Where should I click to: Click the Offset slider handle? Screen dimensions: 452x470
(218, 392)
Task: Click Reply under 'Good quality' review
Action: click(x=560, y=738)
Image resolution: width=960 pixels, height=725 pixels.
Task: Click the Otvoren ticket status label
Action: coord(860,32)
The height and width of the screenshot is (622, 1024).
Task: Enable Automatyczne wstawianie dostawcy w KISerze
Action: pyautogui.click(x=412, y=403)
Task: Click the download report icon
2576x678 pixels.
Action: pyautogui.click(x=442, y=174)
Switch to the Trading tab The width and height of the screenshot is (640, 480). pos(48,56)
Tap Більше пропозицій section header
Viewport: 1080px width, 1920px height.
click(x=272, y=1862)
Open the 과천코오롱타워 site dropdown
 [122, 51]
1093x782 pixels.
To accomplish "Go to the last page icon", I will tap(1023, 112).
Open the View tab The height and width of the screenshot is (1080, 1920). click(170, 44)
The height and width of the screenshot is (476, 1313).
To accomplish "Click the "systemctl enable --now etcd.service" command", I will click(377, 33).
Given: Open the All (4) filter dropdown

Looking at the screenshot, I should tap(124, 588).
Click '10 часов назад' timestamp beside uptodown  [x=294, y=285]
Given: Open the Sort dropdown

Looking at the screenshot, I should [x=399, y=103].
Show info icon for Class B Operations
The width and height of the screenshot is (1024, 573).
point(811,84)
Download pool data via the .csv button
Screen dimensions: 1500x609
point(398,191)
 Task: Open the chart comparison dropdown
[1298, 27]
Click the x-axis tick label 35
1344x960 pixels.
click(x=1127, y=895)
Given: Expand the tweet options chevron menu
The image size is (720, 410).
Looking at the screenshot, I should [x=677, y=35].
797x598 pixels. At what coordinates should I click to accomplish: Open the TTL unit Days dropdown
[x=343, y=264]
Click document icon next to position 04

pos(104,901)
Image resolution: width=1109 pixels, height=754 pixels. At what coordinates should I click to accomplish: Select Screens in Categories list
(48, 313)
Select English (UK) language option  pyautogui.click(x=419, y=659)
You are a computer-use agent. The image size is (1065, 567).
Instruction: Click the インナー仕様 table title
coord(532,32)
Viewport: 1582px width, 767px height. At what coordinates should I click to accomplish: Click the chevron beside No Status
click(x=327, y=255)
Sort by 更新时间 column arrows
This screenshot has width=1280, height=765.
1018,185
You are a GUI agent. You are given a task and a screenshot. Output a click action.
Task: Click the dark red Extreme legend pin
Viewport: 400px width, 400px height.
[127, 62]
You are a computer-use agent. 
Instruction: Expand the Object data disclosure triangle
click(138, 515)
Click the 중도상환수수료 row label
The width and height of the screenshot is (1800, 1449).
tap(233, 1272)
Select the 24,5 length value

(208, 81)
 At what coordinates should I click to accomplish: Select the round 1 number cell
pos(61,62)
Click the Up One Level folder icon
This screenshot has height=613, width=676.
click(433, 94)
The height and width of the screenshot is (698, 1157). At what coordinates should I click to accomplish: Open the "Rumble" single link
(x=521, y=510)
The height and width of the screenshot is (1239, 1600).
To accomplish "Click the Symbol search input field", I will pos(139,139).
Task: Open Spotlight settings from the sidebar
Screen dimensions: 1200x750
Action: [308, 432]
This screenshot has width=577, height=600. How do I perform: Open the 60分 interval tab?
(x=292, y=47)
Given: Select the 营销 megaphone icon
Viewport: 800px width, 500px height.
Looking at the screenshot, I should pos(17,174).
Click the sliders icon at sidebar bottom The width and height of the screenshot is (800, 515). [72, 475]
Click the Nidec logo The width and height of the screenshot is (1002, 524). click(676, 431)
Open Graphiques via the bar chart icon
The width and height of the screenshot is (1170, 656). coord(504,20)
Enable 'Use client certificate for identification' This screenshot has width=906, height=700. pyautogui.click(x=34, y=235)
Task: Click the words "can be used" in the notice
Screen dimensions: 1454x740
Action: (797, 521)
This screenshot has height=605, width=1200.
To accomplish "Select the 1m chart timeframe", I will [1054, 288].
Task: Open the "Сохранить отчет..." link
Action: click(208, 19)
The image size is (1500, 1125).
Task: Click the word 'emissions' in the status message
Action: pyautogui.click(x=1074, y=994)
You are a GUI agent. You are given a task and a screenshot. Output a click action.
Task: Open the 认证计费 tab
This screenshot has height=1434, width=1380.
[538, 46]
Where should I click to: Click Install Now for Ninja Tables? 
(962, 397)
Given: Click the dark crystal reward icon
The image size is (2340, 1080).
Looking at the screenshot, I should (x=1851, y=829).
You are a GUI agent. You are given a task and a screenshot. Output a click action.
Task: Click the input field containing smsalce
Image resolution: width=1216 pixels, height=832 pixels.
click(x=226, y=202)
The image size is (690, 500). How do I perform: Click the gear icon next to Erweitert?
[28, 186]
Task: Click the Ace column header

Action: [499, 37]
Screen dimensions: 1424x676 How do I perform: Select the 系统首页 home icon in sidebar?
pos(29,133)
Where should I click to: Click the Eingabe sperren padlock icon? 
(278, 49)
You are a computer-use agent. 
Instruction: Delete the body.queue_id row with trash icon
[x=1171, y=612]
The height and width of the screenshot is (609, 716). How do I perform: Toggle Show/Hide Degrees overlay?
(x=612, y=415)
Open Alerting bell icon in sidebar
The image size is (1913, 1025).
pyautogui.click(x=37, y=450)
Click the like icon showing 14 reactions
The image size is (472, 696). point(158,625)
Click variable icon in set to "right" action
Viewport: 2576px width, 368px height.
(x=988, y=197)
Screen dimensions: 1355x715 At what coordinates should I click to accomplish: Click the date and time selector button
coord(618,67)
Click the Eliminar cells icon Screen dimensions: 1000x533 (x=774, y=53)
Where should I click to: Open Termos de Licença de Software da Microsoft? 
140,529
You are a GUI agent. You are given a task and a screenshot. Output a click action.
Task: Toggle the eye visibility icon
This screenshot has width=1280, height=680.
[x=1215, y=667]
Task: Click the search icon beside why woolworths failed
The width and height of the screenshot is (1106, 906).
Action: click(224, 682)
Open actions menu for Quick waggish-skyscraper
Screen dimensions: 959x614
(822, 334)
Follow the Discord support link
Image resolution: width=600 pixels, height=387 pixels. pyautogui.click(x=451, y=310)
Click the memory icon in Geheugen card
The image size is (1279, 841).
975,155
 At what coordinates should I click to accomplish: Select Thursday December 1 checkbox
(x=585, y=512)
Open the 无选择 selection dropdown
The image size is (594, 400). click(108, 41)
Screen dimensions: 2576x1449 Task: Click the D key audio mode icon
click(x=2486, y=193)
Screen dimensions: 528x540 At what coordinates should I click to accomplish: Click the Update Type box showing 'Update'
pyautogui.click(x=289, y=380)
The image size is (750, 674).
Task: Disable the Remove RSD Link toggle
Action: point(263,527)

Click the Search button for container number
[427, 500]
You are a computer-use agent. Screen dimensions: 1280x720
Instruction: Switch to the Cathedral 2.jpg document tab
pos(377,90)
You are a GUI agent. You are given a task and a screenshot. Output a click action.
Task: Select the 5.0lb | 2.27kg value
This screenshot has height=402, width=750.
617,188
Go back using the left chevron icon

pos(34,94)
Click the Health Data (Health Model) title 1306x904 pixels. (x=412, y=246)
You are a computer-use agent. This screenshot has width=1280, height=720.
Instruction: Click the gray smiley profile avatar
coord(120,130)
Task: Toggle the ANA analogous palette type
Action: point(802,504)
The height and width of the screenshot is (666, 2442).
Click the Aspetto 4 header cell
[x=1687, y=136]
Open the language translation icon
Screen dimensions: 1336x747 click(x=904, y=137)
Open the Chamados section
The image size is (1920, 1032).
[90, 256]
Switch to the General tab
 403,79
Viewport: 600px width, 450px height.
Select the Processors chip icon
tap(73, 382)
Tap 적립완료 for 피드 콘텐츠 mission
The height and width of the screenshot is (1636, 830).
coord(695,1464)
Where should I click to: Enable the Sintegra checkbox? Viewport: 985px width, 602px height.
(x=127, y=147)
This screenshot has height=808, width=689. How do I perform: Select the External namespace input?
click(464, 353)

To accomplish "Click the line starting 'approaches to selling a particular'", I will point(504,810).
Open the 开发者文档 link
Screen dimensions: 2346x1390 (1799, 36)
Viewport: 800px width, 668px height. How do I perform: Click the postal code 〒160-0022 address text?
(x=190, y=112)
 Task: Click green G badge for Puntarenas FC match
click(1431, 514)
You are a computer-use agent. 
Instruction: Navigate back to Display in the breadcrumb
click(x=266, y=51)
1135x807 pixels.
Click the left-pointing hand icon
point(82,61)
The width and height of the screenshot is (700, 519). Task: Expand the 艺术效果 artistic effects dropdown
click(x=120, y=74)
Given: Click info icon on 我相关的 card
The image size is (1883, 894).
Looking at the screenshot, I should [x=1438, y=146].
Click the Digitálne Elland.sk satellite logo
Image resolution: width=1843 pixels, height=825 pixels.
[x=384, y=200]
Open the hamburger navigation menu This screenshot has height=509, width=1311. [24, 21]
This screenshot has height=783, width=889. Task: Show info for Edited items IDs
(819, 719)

▶ [Exercise details]
Above are the records; copy exactly the lines from the line with "Screen dimensions: 959x614" through the line with "Viewport: 600px width, 450px height.", both included.

▶ [Reply]
Screen dimensions: 959x614
(822, 334)
Follow the Discord support link
Image resolution: width=600 pixels, height=387 pixels. pyautogui.click(x=451, y=310)
Click the memory icon in Geheugen card
The image size is (1279, 841).
975,155
 At what coordinates should I click to accomplish: Select Thursday December 1 checkbox
(x=585, y=512)
Open the 无选择 selection dropdown
The image size is (594, 400). click(108, 41)
Screen dimensions: 2576x1449 Task: Click the D key audio mode icon
click(x=2486, y=193)
Screen dimensions: 528x540 At what coordinates should I click to accomplish: Click the Update Type box showing 'Update'
pyautogui.click(x=289, y=380)
The image size is (750, 674).
Task: Disable the Remove RSD Link toggle
Action: point(263,527)

Click the Search button for container number
[427, 500]
You are a computer-use agent. Screen dimensions: 1280x720
Instruction: Switch to the Cathedral 2.jpg document tab
pos(377,90)
You are a GUI agent. You are given a task and a screenshot. Output a click action.
Task: Select the 5.0lb | 2.27kg value
This screenshot has height=402, width=750.
617,188
Go back using the left chevron icon

pos(34,94)
Click the Health Data (Health Model) title 1306x904 pixels. (x=412, y=246)
You are a computer-use agent. This screenshot has width=1280, height=720.
Instruction: Click the gray smiley profile avatar
coord(120,130)
Task: Toggle the ANA analogous palette type
Action: point(802,504)
The height and width of the screenshot is (666, 2442).
Click the Aspetto 4 header cell
[x=1687, y=136]
Open the language translation icon
Screen dimensions: 1336x747 click(x=904, y=137)
Open the Chamados section
The image size is (1920, 1032).
[90, 256]
Switch to the General tab
 403,79
Viewport: 600px width, 450px height.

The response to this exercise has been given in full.